Challenge
Reproduce the GKO bond passage between "The initials became" and "again until 2014.", inclusive, changing "devaluation" to "depreciation".

The issuance of a short-term, ruble-denominated bond was approved by the Supreme Soviet of Russia in February 1993. The first GKO auction was held on 18 May 1993.[1] Foreign investors were allowed into the trade from 1996.[1]

1998 default[edit]

The initials became synonymous with the 1998 Russian financial crisis when the state defaulted on its "GKO obligations" (bonds). The GKO crisis, the most significant financial crisis in post-Soviet Russia,[2] caused turmoil amongst both foreign and domestic investors and creditors. The crisis led to the abrupt devaluation of the Russian ruble in several steps in August and September 1998. (In fact, the ruble first fell about four times, then after some oscillations stopped at that level.) The crisis severely undermined confidence in the ruble's stability, although such dramatic drops did not happen again until 2014.

Source excerpt
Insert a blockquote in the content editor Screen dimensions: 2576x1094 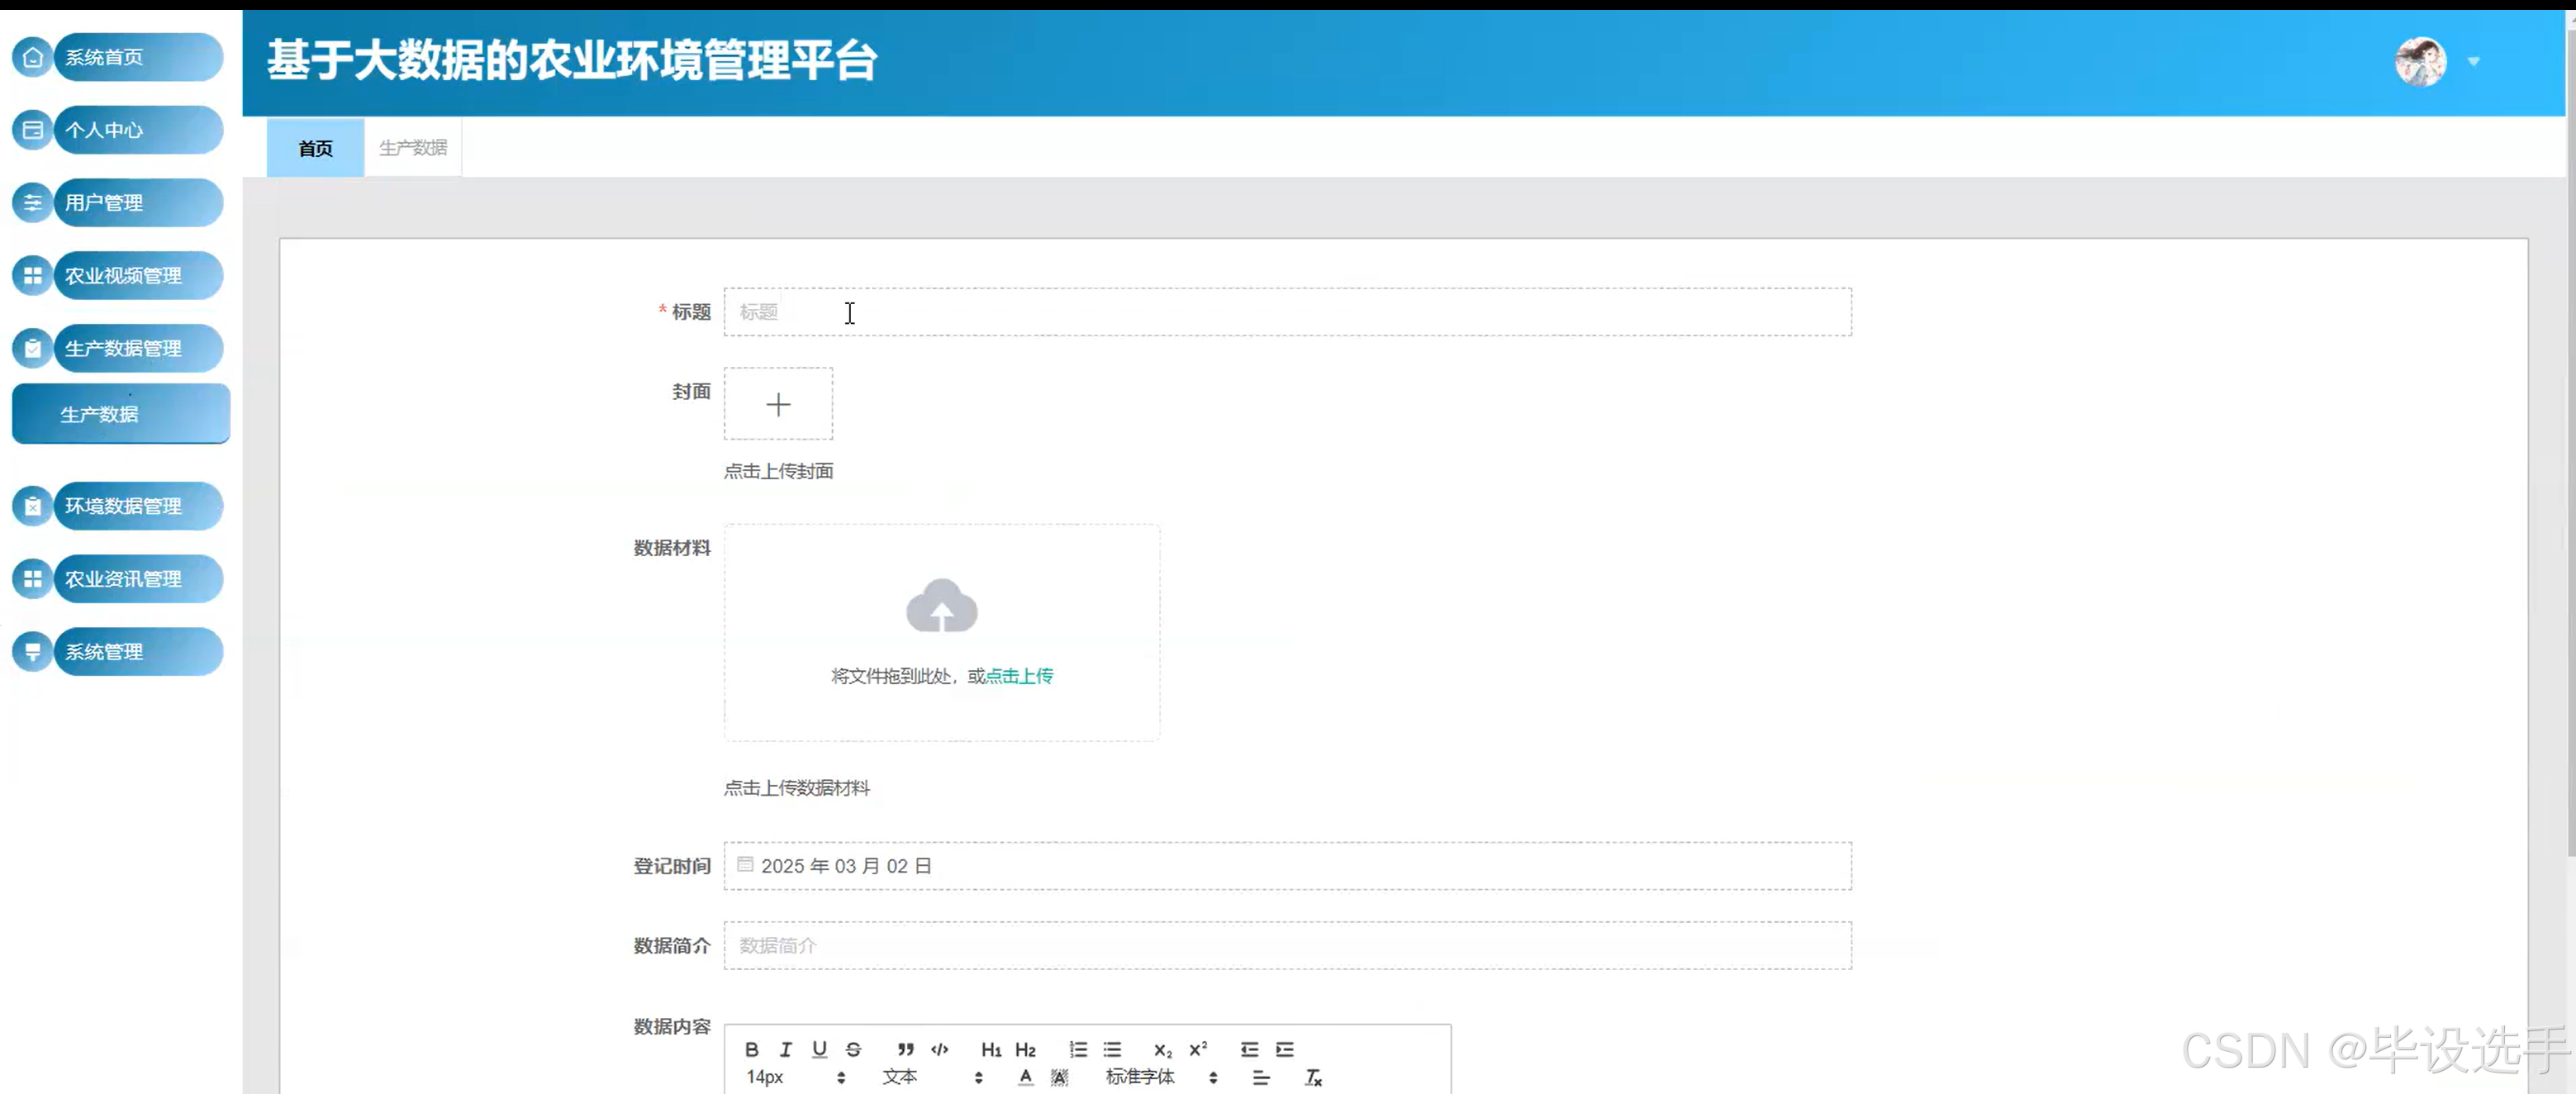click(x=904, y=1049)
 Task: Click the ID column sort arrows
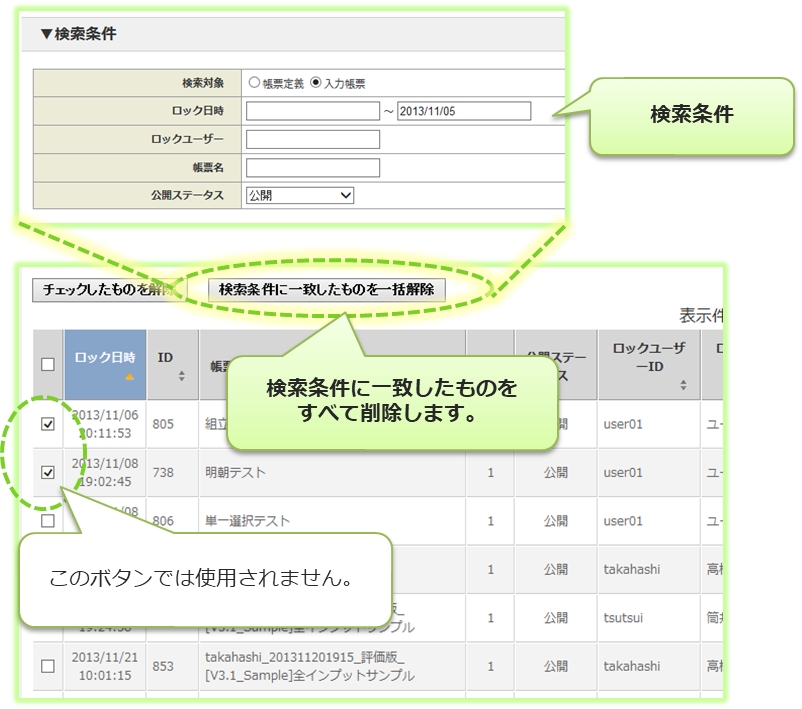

Exercise response
The initials became synonymous with the 1998 Russian financial crisis when the state defaulted on its "GKO obligations" (bonds). The GKO crisis, the most significant financial crisis in post-Soviet Russia,[2] caused turmoil amongst both foreign and domestic investors and creditors. The crisis led to the abrupt depreciation of the Russian ruble in several steps in August and September 1998. (In fact, the ruble first fell about four times, then after some oscillations stopped at that level.) The crisis severely undermined confidence in the ruble's stability, although such dramatic drops did not happen again until 2014.